§ Short task: Copy every row below word for word, leaving out the pictures.
── Input for this task
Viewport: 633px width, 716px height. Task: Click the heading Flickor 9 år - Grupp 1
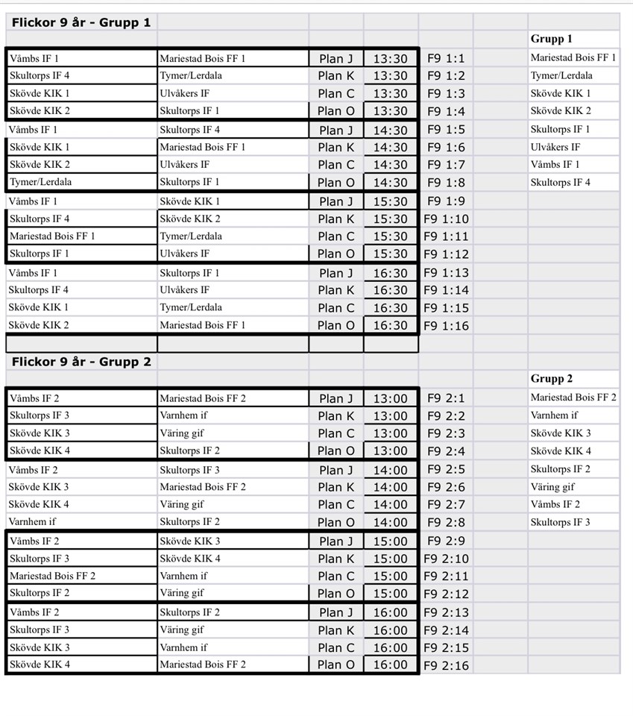[81, 22]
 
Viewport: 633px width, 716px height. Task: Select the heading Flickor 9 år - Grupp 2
[81, 362]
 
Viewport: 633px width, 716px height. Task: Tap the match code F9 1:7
[446, 165]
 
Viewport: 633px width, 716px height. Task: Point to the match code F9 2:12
[446, 594]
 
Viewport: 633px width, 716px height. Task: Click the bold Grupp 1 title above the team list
[551, 39]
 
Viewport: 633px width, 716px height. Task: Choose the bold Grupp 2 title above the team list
[551, 379]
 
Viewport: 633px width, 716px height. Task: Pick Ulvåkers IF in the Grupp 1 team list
[555, 147]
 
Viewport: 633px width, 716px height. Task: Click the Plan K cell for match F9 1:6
[336, 148]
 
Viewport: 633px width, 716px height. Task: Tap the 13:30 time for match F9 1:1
[391, 59]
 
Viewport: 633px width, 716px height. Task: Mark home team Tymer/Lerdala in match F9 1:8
[41, 182]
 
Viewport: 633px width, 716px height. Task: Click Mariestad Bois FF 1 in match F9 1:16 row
[202, 325]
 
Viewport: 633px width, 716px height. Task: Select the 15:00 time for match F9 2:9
[391, 541]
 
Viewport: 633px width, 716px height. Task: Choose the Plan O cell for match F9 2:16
[336, 665]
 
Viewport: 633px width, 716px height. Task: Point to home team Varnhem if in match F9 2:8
[33, 522]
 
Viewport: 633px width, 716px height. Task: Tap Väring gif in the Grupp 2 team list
[552, 487]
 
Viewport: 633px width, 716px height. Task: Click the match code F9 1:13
[446, 273]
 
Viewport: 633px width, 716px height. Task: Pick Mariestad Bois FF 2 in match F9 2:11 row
[52, 576]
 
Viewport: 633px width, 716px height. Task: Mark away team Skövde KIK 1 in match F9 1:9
[190, 201]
────
§ Exercise output:
Viewport: 633px width, 716px height. Task: Click the heading Flickor 9 år - Grupp 1
[81, 22]
 
Viewport: 633px width, 716px height. Task: Select the heading Flickor 9 år - Grupp 2
[81, 362]
 
Viewport: 633px width, 716px height. Task: Tap the match code F9 1:7
[446, 165]
 
Viewport: 633px width, 716px height. Task: Point to the match code F9 2:12
[446, 594]
 
Viewport: 633px width, 716px height. Task: Click the bold Grupp 1 title above the team list
[551, 39]
 
Viewport: 633px width, 716px height. Task: Choose the bold Grupp 2 title above the team list
[551, 379]
 
Viewport: 633px width, 716px height. Task: Pick Ulvåkers IF in the Grupp 1 team list
[555, 147]
 
Viewport: 633px width, 716px height. Task: Click the Plan K cell for match F9 1:6
[336, 148]
 
Viewport: 633px width, 716px height. Task: Tap the 13:30 time for match F9 1:1
[391, 59]
 
Viewport: 633px width, 716px height. Task: Mark home team Tymer/Lerdala in match F9 1:8
[41, 182]
 
Viewport: 633px width, 716px height. Task: Click Mariestad Bois FF 1 in match F9 1:16 row
[202, 325]
 
Viewport: 633px width, 716px height. Task: Select the 15:00 time for match F9 2:9
[391, 541]
 
Viewport: 633px width, 716px height. Task: Choose the Plan O cell for match F9 2:16
[336, 665]
 
Viewport: 633px width, 716px height. Task: Point to home team Varnhem if in match F9 2:8
[33, 522]
 
Viewport: 633px width, 716px height. Task: Tap Väring gif in the Grupp 2 team list
[552, 487]
 
Viewport: 633px width, 716px height. Task: Click the match code F9 1:13
[446, 273]
 
Viewport: 633px width, 716px height. Task: Pick Mariestad Bois FF 2 in match F9 2:11 row
[52, 576]
 
Viewport: 633px width, 716px height. Task: Mark away team Skövde KIK 1 in match F9 1:9
[190, 201]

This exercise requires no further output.